At age 18 I was told the time had come for me to go through Female Genital Mutilation (FGM). I didn’t want to. It was my mother and maternal grandmother’s idea: they’d also been responsible for the initiation of all of my female siblings. My mother cried and pleaded with me, begging me not to bring shame to my family. She told me it was not going to be hard because I was having it done in a hospital. I didn’t know it could be done in hospital, at the time this came as a shock.
My Dad, despite being a devout Muslim, was never in support of it. He always said he had never seen any part in the Quran that supports FGM. But according to our Sierra Leonean culture it is the role of the mother to ensure her female children are initiated into the “secret” Bondo society; a society solely responsible for FGM initiation.
Even though it is illegal in many countries, in Sierra Leone FGM is still carried out in hospitals for the middle and upper classes, usually by trained medical personnel. I was escorted by my siblings and some relatives to The Family Clinic on Wilkinson Road in Freetown. It is owned by a midwife based in the United States, where she does FGM for children of African parentage.
She comes to Freetown during the holiday period, where she performs the practice on children from the west (more affluent) side of Freetown. I was anaesthetised while the act was done. The midwife works with two assistant nurses. The wound is treated medically but the impact of FGM is the same as if performed in a non-clinical environment, where the majority of these procedures occur. I couldn’t walk normally for about two weeks. The sore was very painful. I found it excruciatingly painful to pass urine and it didn’t heal easily.
According to the United Nations Population Fund, FGM is practiced in about 28 African countries, including the Democratic Republic of the Congo (DRC) and Tanzania. It has only been outlawed in 15 of these countries and the World Health Organization estimates that as many as 130 million girls and women have undergone the procedure. Although there are different types of FGM, in Sierra Leone it mostly means the removal of the clitoris and the labia minora.

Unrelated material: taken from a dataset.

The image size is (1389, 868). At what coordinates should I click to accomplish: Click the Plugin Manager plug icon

As dreadful as it is, every level of Sierra Leonean society seems to have accepted FGM as a reality that we must live with. And it has become highly politicised, making it much more difficult for human rights activists. It is said more than 90% of Sierra Leonean women have undergone the procedure and despite international calls for criminalising it, many of my country’s politicians continue to secretly support it.

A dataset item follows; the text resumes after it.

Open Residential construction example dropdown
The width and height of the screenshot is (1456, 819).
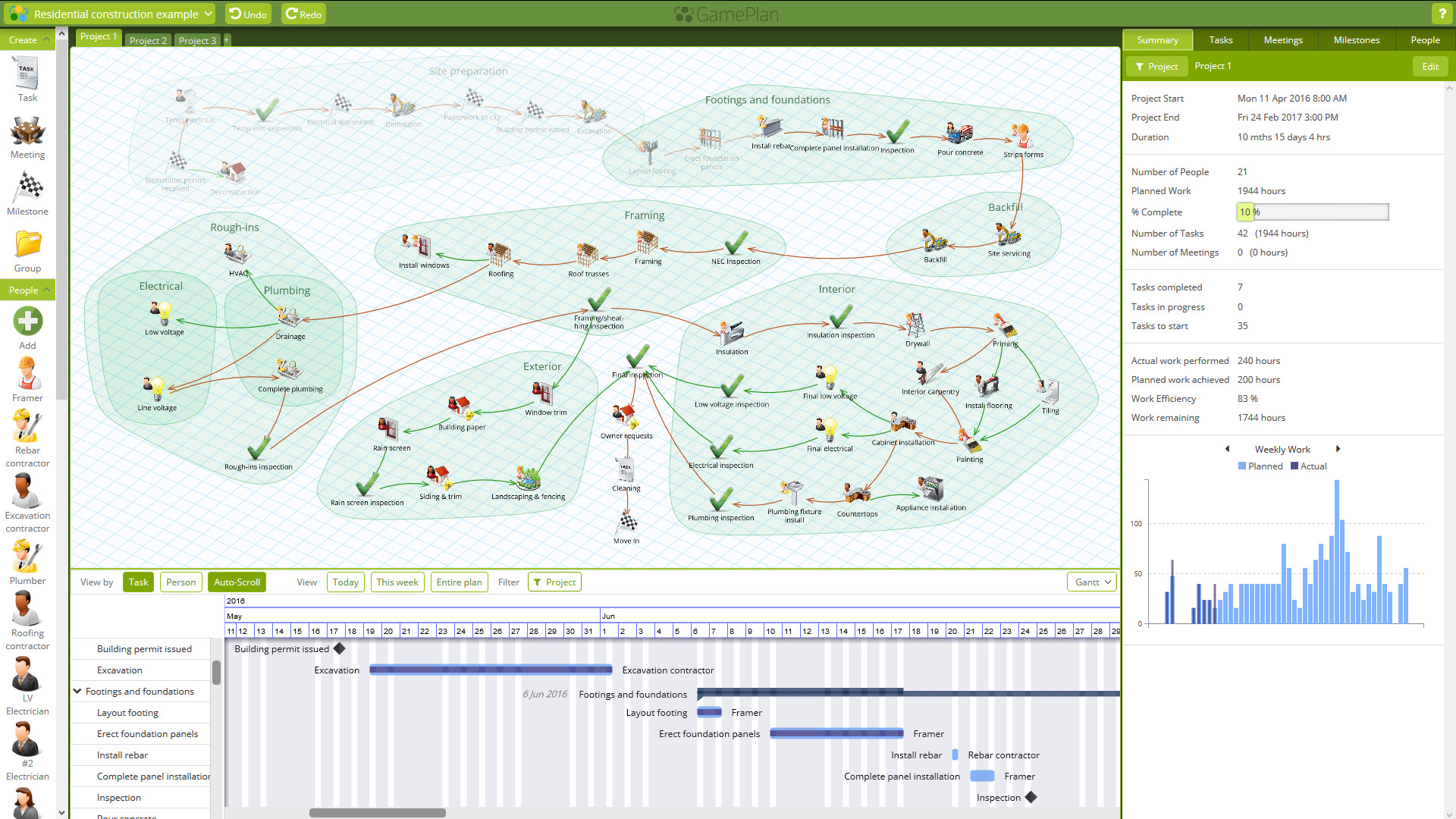pyautogui.click(x=111, y=14)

Another Sierra Leonean woman I know, Moijama Brima*, recently offered herself up to be initiated into the Bondo society at 24-years of age. Brima decided to undergo FGM because she wants to be a politician.
"I was laughed at. I was called names such as an unclean person, a non-initiate, a promiscuous woman,” she said. “Besides I realised that I will never become a successful female politician if I am not a member of the society. I must be a part of it to get the vote of the majority of traditional people.”
Even though politicians have expressed public commitment to stop the practice, they’ve given it their full support privately by paying huge amounts of donor money for the high costs associated with initiating young girls. They know it will pay dividends at the ballot box, especially in rural communities.
Brima’s initiation was paid for by the former Sierra Leone People’s Party government.
"Hundreds of us were paid for by the government through the member of parliament in that constituency. The activities were done in four districts of the country and this is done every year," said Brima.
In Sierra Leone, FGM is big business, with hundreds of girls initiated annually, especially during school holidays, normally between July and August, and around Christmas season.
However, reporting on it is not easy. I remember when a female journalist was sent telephone death threats for presenting a radio discussion programme about the harmful effects of the practice on the day of zero-tolerance to FGM in 2008. These threats were followed by mass protests from members of initiation associations across the country. Later, in 2009, several female journalists in eastern Sierra Leone were stripped naked and forced to walk through the streets because they had reported on the negative effects of FGM. While this was widely condemned by human rights activists, nothing significant was done to bring the perpetrators to book. Politicians greatly depend on members of the FGM society for success in elections.
I now live in the UK, where FGM is illegal. Despite that, many African families here seek traditional initiators to perform the act on their daughters when families find it difficult to send their children to Africa on the pretence of going for holiday.
The UK All Party Parliamentary Group on Population, Development and Reproductive Health considers FGM a fundamental human rights problem with adverse health and social impacts.
Indeed, girls and women must be given sole power to take all decisions regarding any physical action done on their bodies. There is also need for adequate sensitisation so girls can have options rather than being frightened or coaxed into the procedure, as I was.
While efforts in the UK are directed towards preventing the act in the UK, and providing counselling and medical support for women affected by it there, I think the UK Department for International Development and other international donors should do more to help eradicate the practice in countries where it is still legal and acceptable, countries where governments are quite possibly spending donor funds to pay for girls to undergo FGM.
A woman like Brima should be able to run for political office without having to undergo FGM; a woman like me should be able to fulfil her familial obligations without going under the knife. It seems wiser for more international efforts to be put toward prevention and education in Africa rather than spending heavy sums on these same things in developed countries.